▶ _Work request_:
Please repeat, exactly as they stand, the line containing "Task: Tap the Schedule section header" and the lines after it through the final line of the listing below, minus pictures.

▶ _Excerpted records_:
------------------------
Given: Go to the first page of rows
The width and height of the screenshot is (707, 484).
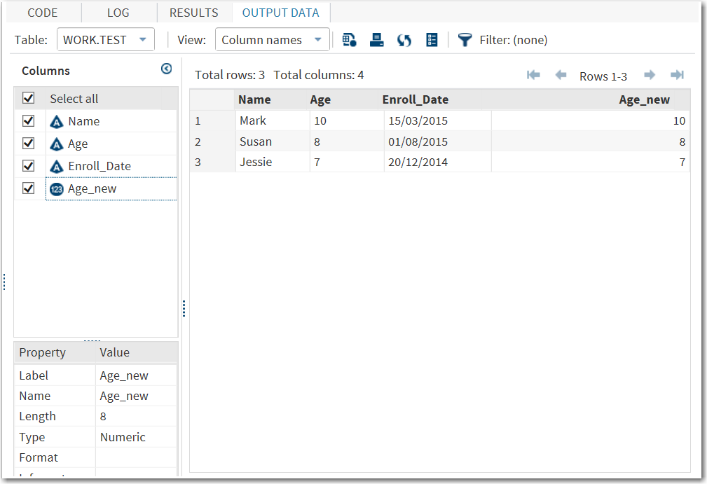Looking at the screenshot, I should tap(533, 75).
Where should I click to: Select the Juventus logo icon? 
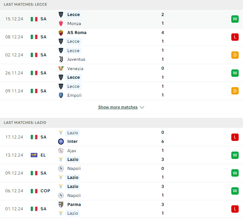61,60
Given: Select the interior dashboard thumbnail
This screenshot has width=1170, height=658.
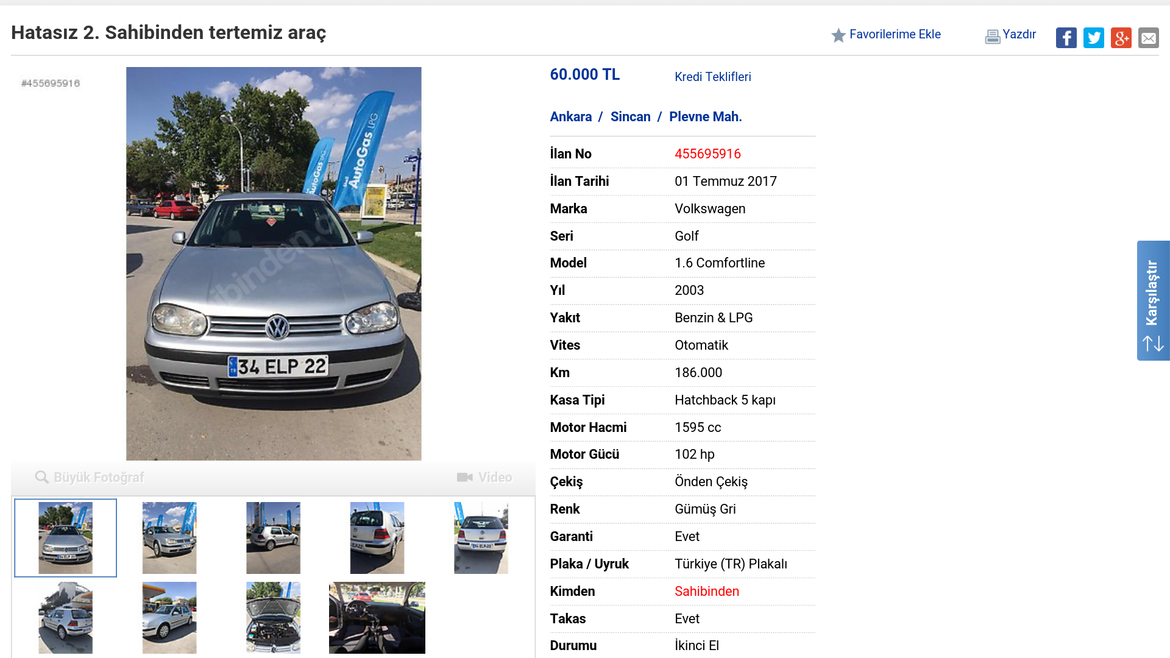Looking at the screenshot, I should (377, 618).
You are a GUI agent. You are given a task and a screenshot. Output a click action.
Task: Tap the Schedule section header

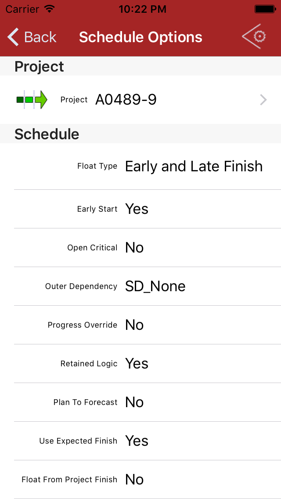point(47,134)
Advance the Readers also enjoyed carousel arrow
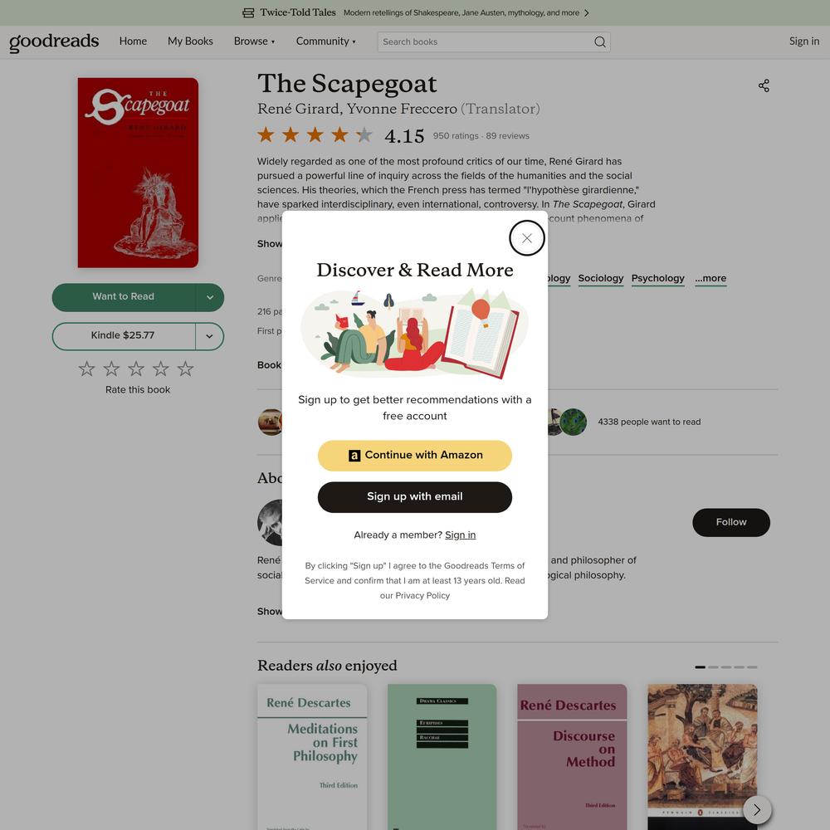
------------------------
▶ _Result of this exercise_:
Task: Tap the Schedule section header

point(47,134)
Advance the Readers also enjoyed carousel arrow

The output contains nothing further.